**List of tasks**
a – Rewrite the SSH tunnel guide starting at "Step 4 - Enter" and ending at "what works best.", using "Local port" in place of "Source port".
b – Write a continuation of the SSH tunnel guide that picks up after its final sentence.

**Source text**
Securing the connection between MySQL and MySQL Administrator using an SSH tunnel

Version 1.0
Author: Craig <craig [at] cass-hacks [dot] com>
Last edited 12/30/2006

This is a description of how to set up a secure tunnel between your MySQL Server and a locally running MySQL Administrator using Putty. By creating a secure tunnel to your MySQL server using Putty, you can grant localhost access to powerful applications like MySQL Administrator while at the same time, make your server appear as if it isn't even there. In effect, make your MySQL server disappear from the outside world.

You will need the following software:

When completed, you will not only have a secure connection between your remote MySQL Server and a local instance of MySQL Administrator but more so, you will open up all the functions and features of MySQL Administrator that are only available to instances running locally on the server itself.

Step 1, Selecting a server connection profile in Putty

Click on whichever connection name you wish to use for the secure tunnel.

Step 1 - Select the desired connection profile.

Step 2, Click "Load"

Step 2 -  Load the connection profile

Step 3, Go to Connection > SSH > Tunnels

Step 3 - Go to Connection > SSH > Tunnels

Step 4, Enter MySQL connection information

Step 4 - Enter MySQL connection information

The "Source port" is the local port your MySQL Administrator will connect to instead of the remote (server) port it normally would. This can be any port currently unused on your system and should be different for every tunnel you wish to create.

The "Desitination" is the address and port of your actual MySQL Server. But since your SSH connection will be considered "local" to your MySQL Server, you should use either "127.0.0.1" or "localhost" depending on what works best.

**Dataset section**
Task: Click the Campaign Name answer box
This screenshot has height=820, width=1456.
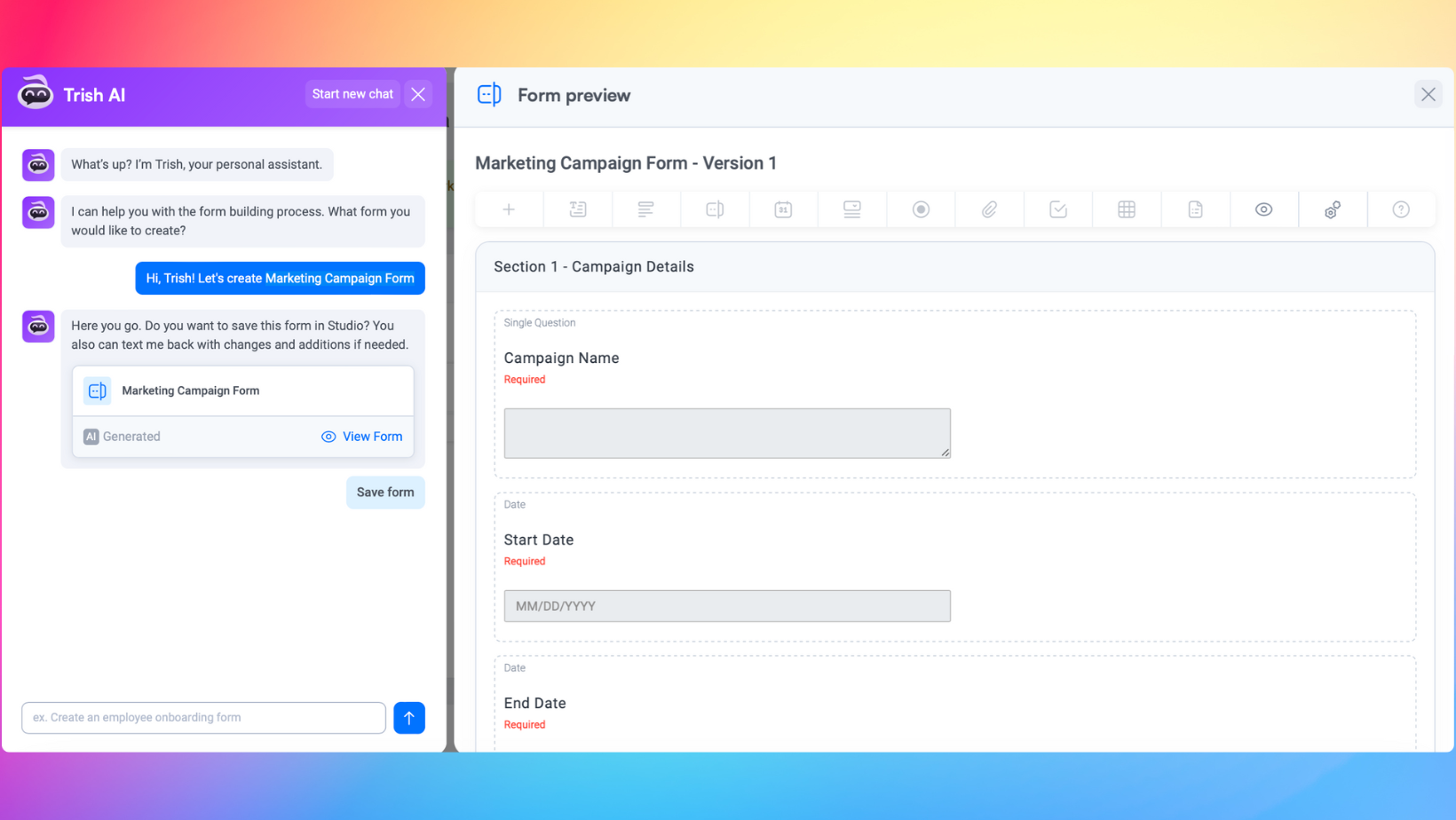Action: click(x=726, y=433)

**Final answers**
a –
Step 4 - Enter MySQL connection information

The "Local port" is the local port your MySQL Administrator will connect to instead of the remote (server) port it normally would. This can be any port currently unused on your system and should be different for every tunnel you wish to create.

The "Desitination" is the address and port of your actual MySQL Server. But since your SSH connection will be considered "local" to your MySQL Server, you should use either "127.0.0.1" or "localhost" depending on what works best.

b –
Step 5, Adding the new tunnel information

Step 5 - Adding the new tunnel information

Make sure the information in "Source port" and "Destination" are correct, that the "Local" radio button is selected and click "Add".

You should now see the new tunnel information displayed as shown.

Step 6 - SAVE YOUR SETTINGS!!!

Step 6 - SAVE THE NEW CONNECTION SETTINGS!!!!

BEFORE YOU DO ANYTHING ELSE go back to the main Putty screen and save the connection profile updates.

This can not be stressed strongly enough! If you do not save your new tunnel information, not only will you lose it on closing putty but you'll also lose it if you simply make a connection and you may even lose it while trying to make the connection in the first place!

Step 7 - Connect to the server

Connect to the server from Putty as you normally would.

Step 8 - Configure MySQL Administrator's connection settings.

Step 8 - Configure MySQL Administrator connection settings.

Since your connection will now be through the secure tunnel created by Putty, your "Server Host" will now be local so use "127.0.0.1".

The "Port" should be set to the same port you set in Step 4.

Once the connection settings are correct, click "OK" and you should then be able to succesfully connect to your MySQL server except now, through a secure tunnel!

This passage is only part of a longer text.